Figure 8 depicts the conceptual (logical) data model of the database following the ``Information Engineering +" (IE+) notation ([Sta96]). The full database schema is included in appendix A.
In the figure, boxes represent tables and lines denote a logical relationship between tables. The symbols at the end of a line indicate the cardinality of the relation on that side. For example, two parallel lines indicate a relationship that involves one tuple. A circle and three non-parallel lines indicate a zero-to-N relationship. The small black diamond indicates that the table has a child relation to the other table (i.e., that a specific tuple cannot be identified until one of the further table tuple is known). Finally, the large clear diamond object specifies mutually exclusive relationships, that it, relationships where the occurrence of one tuple in the non-connected table will be related to one and only one other table within the same set of connected tables.
The key insights in the logical schema are that the tables collections and media_elements are related by a one-to-many relationship (i.e., one collection can have any number of media elements, and one media element must belong to just one collection); and that the tables av_files, image_files, and text_files are mapped as many-to-one mutually exclusive relationships to media_elements (i.e., a media element can have any number of either audio/video, image, or text files, but only of one type).
For example, let's imagine a collection composed of a subcollection and three media elements. The first media element is a text one and has only one representation (say HTML). The second one is an audio/video one, and is composed of two representations, a Microsoft Audio/Video Interleave one (AVI) and a QuickTime one (MOV). The last media element is an audio/video one and has no representations available. The way this collection will be represented in the logical data model will be the following: there would be two entries in the collections table, one representing the main collection and the other representing the subcollection. The second one has the first one as the parent collection (all collections descend from the same main parent collection, whose access is privileged).

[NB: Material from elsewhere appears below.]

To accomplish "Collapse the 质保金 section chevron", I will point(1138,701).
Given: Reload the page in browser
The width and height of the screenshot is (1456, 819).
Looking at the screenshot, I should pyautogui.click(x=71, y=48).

All the media elements are represented as an entry into the media_elements table, and will have as parent collection the main one. The first media element entry will be mapped to a text_files table entry describing the HTML file. The second media element will be mapped to two entries into the av_files table, one describing the AVI file and the other describing the MOV file. The way to carry out this description is through a link at the av_files entry to a video_formats table entry per video representation. The last media element will not have an associated entry at the av_files table because it has no physical representations.
One of the problems we had in the development of VODS is that the database system we are using (PostgreSQL) does not enforce some of the integrity constraints our database needs. In particular, we need support for foreign keys. We enforced the constraints by creating a process that periodically performs an integrity check and fixes the database contents when it detects an incorrect state. Another process does periodic checkpointing of the metadata to the archive to support recovery from database crashes.
The system allows the storage of different versions of the same media file. For that purpose, we have created a naming scheme. The policy with respect to the archive system use is to never delete data.